Problem description: When you reach the line containing "Service/Hilfe [menuitem] (1220, 16)" in the data below, begin returning lines exactly as written, and stop once the line containing "Vergleichen (864, 879)" has been returned.

Data records:
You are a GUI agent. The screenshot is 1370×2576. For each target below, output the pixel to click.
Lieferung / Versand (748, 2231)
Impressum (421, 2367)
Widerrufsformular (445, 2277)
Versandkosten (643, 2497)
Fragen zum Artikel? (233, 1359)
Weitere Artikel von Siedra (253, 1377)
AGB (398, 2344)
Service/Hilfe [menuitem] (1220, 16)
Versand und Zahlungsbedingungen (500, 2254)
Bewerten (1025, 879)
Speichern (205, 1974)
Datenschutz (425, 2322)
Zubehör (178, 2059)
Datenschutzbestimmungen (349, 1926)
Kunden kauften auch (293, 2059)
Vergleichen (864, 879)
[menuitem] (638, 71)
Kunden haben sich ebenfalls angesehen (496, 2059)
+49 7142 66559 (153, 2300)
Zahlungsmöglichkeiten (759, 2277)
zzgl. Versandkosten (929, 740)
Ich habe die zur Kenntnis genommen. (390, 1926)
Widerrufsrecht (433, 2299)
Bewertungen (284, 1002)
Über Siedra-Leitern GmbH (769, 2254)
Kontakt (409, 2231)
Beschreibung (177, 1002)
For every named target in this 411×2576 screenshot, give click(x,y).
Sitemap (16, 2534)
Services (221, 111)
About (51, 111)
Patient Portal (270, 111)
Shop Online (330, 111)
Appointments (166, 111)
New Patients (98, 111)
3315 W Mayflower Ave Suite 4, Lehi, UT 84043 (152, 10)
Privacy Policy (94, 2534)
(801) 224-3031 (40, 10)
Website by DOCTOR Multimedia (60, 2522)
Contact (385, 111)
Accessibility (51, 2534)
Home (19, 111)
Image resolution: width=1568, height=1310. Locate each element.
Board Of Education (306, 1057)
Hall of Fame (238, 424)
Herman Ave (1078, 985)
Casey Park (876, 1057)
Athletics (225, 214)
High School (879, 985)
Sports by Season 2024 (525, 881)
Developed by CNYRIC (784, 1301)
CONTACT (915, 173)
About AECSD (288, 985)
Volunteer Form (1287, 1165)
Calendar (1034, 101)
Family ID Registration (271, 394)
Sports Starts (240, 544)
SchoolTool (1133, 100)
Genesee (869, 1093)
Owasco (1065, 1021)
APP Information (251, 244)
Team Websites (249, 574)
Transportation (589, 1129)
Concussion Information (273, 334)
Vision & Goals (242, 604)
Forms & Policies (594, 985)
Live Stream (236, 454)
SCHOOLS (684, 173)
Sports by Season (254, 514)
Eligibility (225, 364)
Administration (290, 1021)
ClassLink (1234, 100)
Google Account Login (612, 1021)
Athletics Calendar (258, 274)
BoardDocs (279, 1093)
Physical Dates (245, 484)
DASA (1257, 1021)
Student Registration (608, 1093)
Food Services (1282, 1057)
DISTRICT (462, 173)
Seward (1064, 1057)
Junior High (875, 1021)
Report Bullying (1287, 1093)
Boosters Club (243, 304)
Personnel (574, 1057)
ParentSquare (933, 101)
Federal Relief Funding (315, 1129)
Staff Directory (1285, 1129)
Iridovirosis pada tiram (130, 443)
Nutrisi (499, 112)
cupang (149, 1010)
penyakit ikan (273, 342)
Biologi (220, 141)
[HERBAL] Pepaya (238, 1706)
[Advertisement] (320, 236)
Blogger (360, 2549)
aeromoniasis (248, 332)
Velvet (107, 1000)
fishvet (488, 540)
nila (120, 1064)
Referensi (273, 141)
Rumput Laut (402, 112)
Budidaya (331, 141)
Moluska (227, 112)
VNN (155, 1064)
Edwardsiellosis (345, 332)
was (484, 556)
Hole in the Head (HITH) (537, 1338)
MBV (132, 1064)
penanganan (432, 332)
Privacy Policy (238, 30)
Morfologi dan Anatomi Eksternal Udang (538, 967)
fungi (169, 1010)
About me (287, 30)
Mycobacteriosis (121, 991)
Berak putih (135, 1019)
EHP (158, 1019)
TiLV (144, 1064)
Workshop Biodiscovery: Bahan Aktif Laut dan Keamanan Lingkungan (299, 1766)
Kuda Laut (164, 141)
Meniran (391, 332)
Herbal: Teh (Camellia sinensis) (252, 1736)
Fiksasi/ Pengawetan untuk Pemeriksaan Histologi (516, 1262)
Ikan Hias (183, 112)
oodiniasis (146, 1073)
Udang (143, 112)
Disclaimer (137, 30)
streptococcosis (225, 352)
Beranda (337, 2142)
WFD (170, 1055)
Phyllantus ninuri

Solution:
Service/Hilfe [menuitem] (1220, 16)
Versand und Zahlungsbedingungen (500, 2254)
Bewerten (1025, 879)
Speichern (205, 1974)
Datenschutz (425, 2322)
Zubehör (178, 2059)
Datenschutzbestimmungen (349, 1926)
Kunden kauften auch (293, 2059)
Vergleichen (864, 879)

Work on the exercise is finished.